> _TASK TO COMPLETE_: Update the material, beginning at the line that has "Image resolution: width=830" and stopping at the end of the material. Replace "watermark" with "logo", keep everything else unchanged, and leave the pictures out.
:::
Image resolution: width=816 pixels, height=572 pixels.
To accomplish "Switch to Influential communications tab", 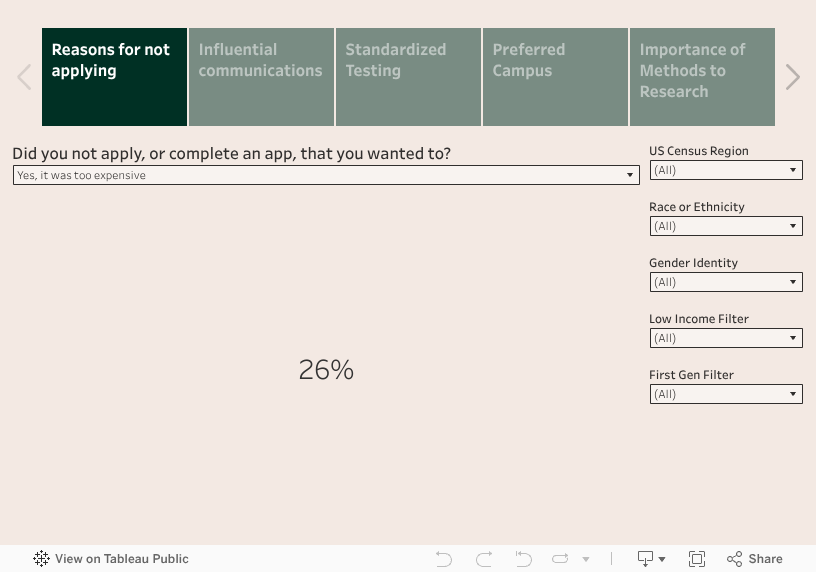I will click(x=261, y=77).
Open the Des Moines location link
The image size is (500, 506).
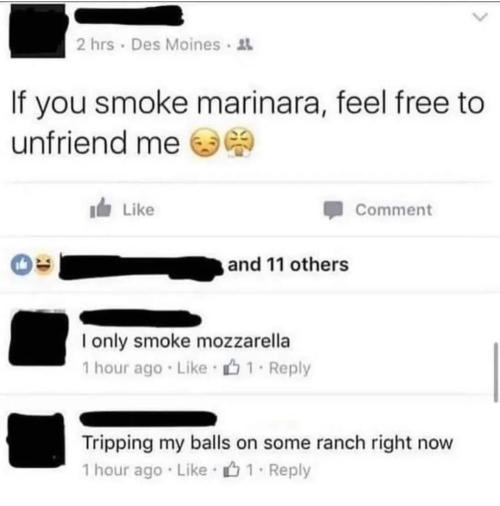[176, 44]
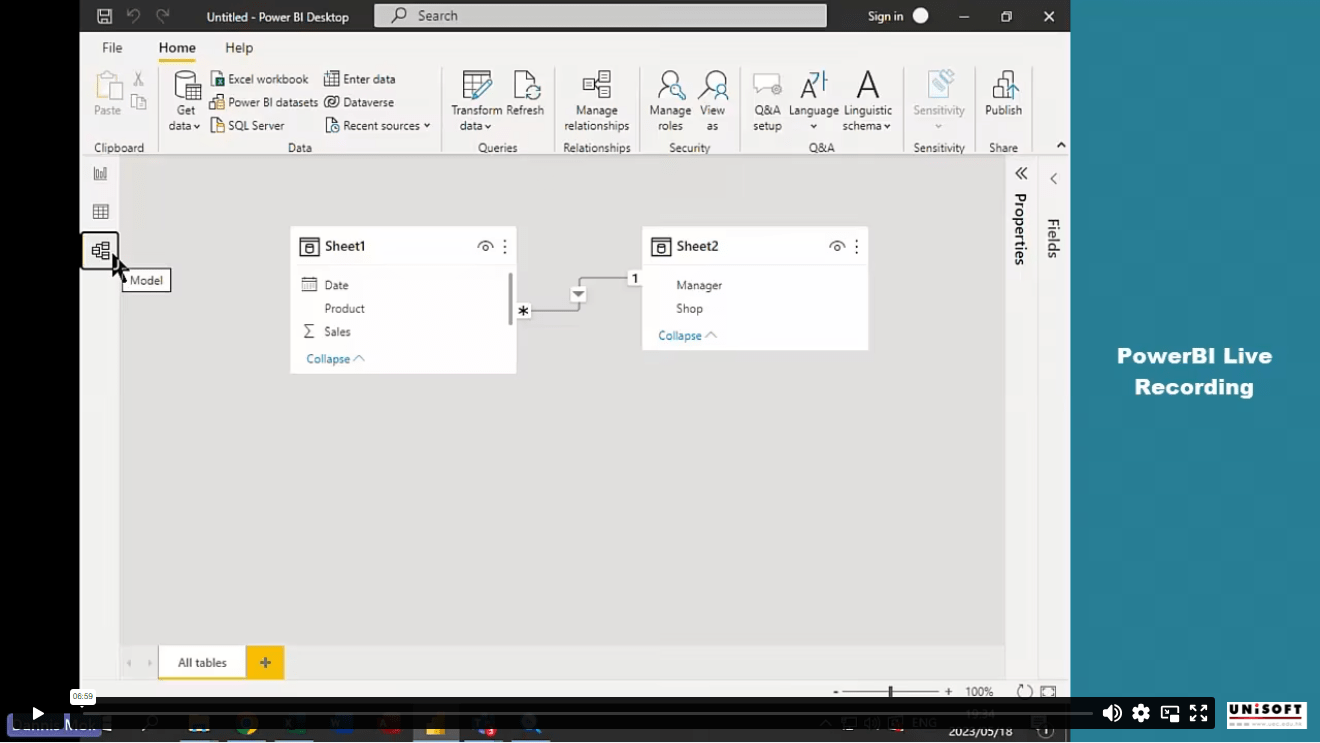Switch to the Help tab
This screenshot has height=743, width=1320.
tap(238, 47)
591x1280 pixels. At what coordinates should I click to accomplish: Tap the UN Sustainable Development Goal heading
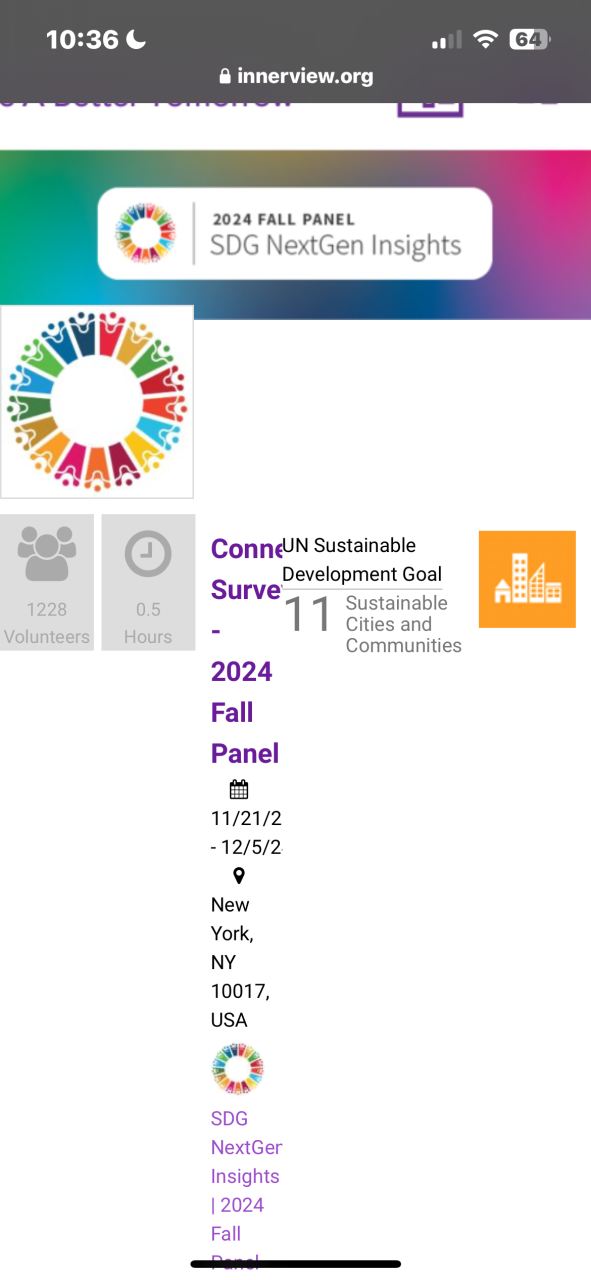(x=362, y=560)
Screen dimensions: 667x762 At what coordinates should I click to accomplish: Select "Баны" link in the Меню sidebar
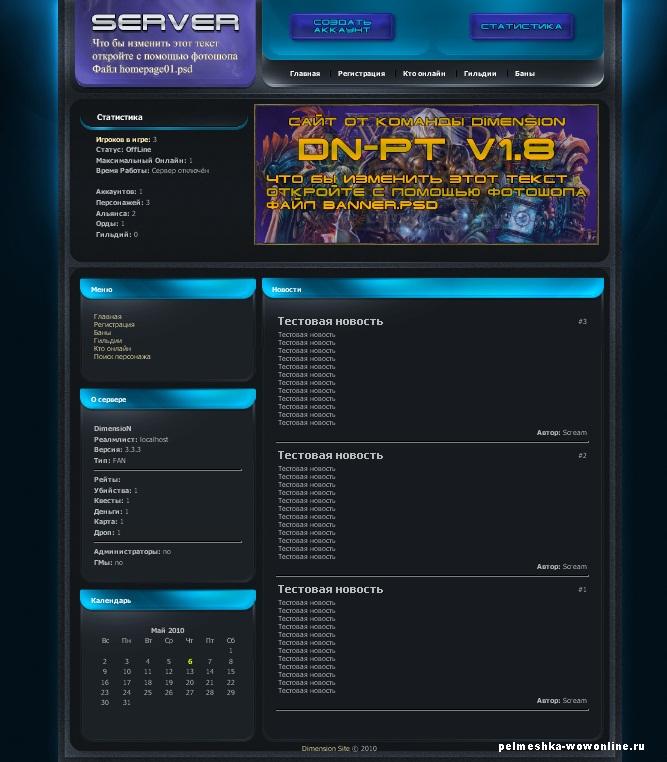103,333
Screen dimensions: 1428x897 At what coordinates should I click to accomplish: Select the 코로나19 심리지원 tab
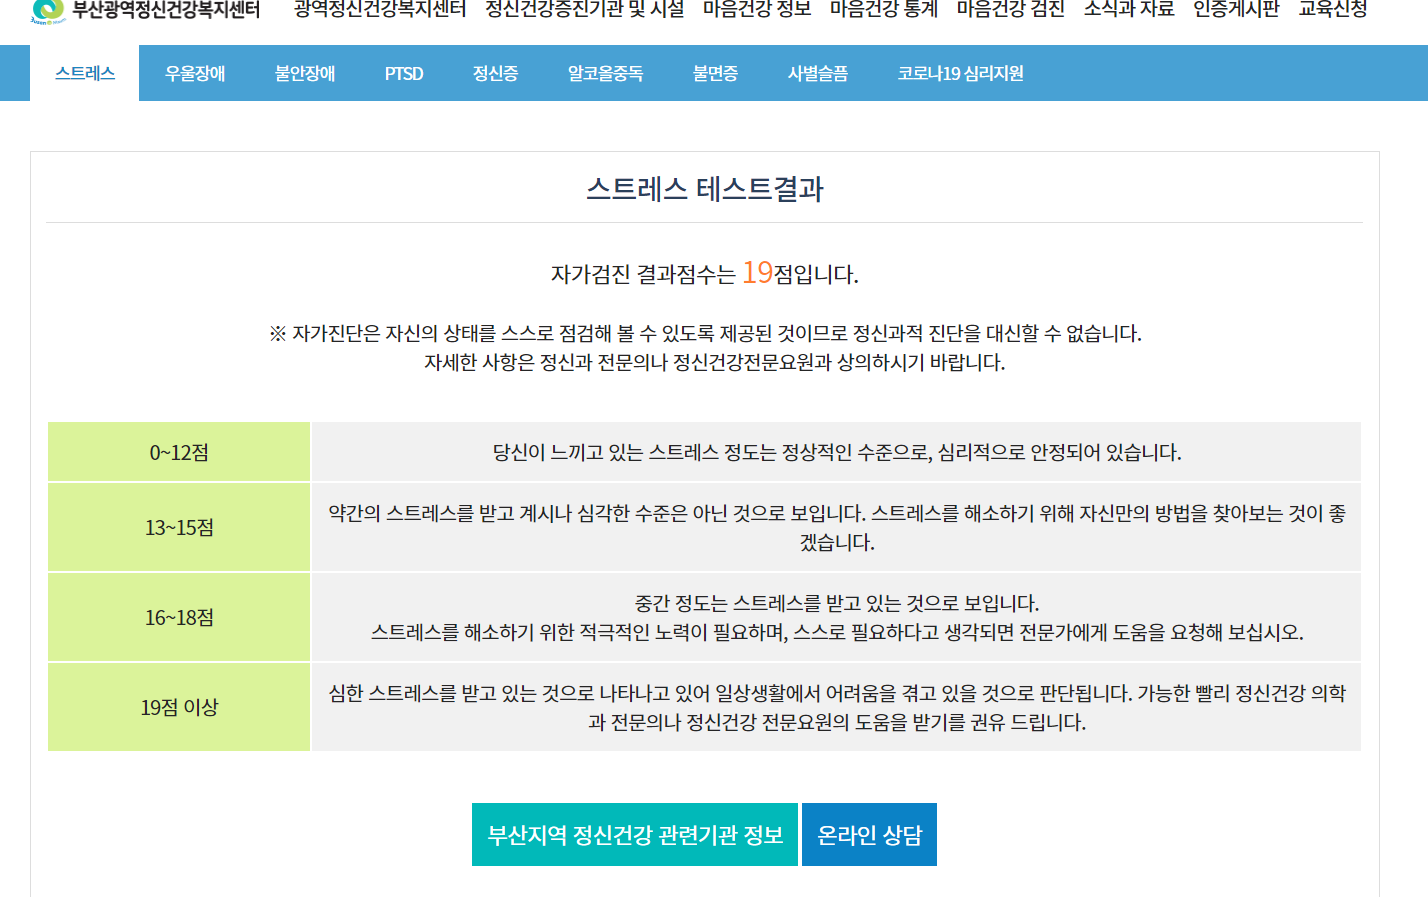click(960, 73)
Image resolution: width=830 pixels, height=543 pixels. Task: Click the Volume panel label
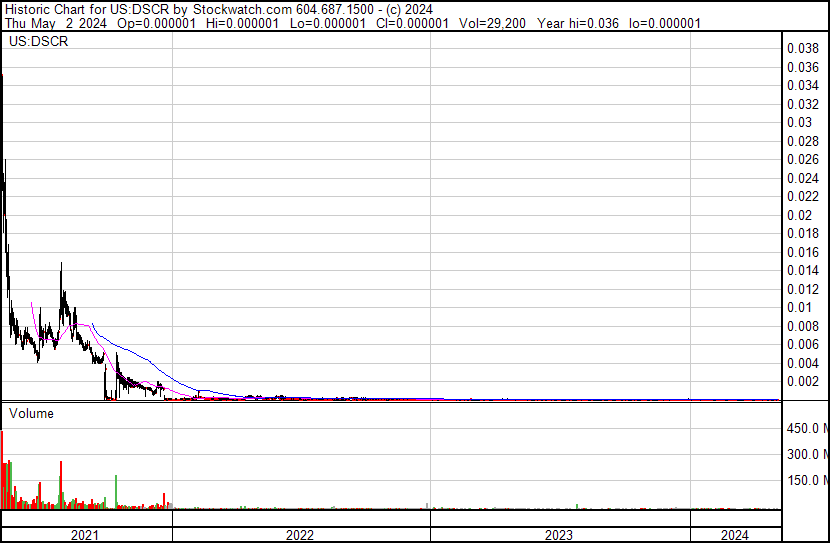pyautogui.click(x=31, y=413)
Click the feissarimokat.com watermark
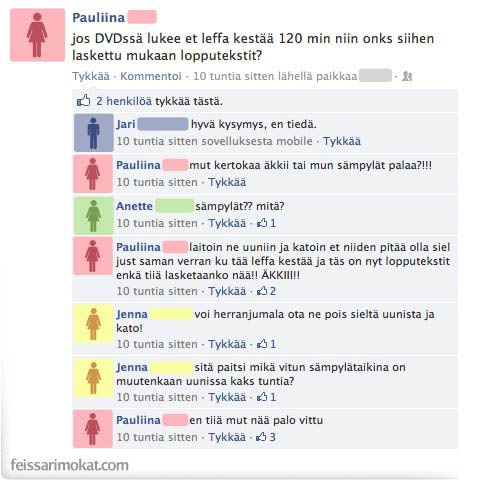This screenshot has height=480, width=478. point(70,465)
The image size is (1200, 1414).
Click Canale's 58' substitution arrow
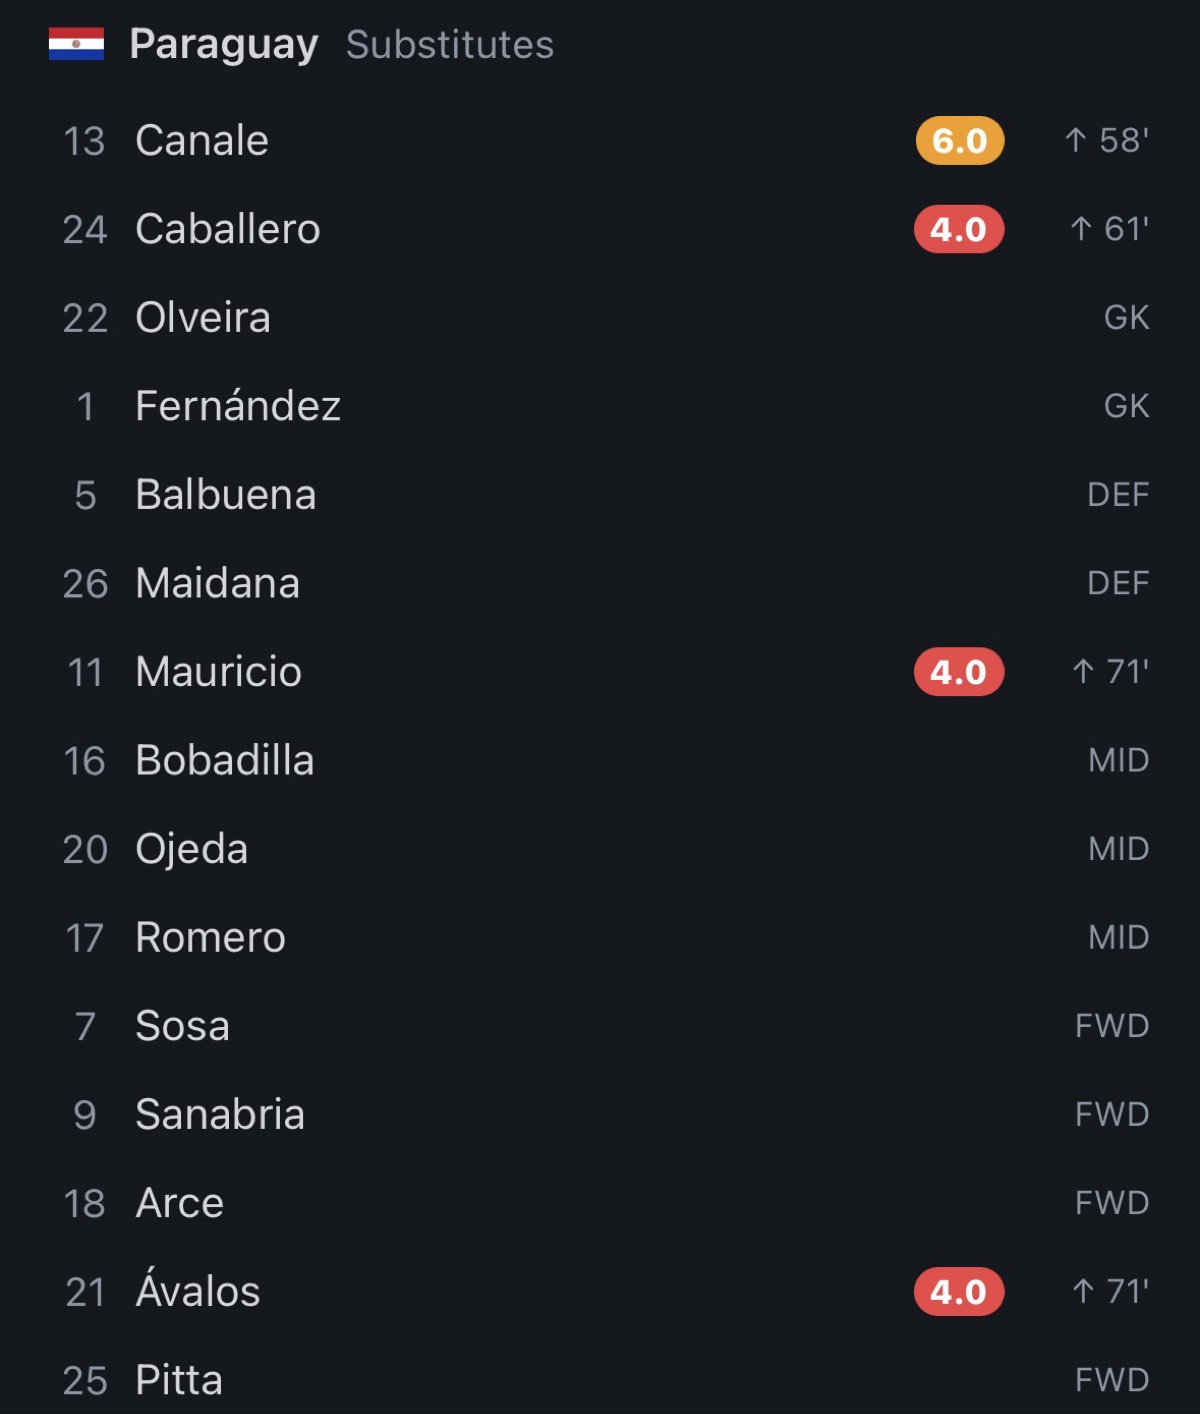(1076, 140)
:::
> _RESPONSE_:
Image resolution: width=830 pixels, height=543 pixels. Task: Click the Volume panel label
pyautogui.click(x=31, y=413)
Click the feissarimokat.com logo
This screenshot has height=480, width=478. point(70,465)
The image size is (1200, 1414).
Click Canale's 58' substitution arrow
(1076, 140)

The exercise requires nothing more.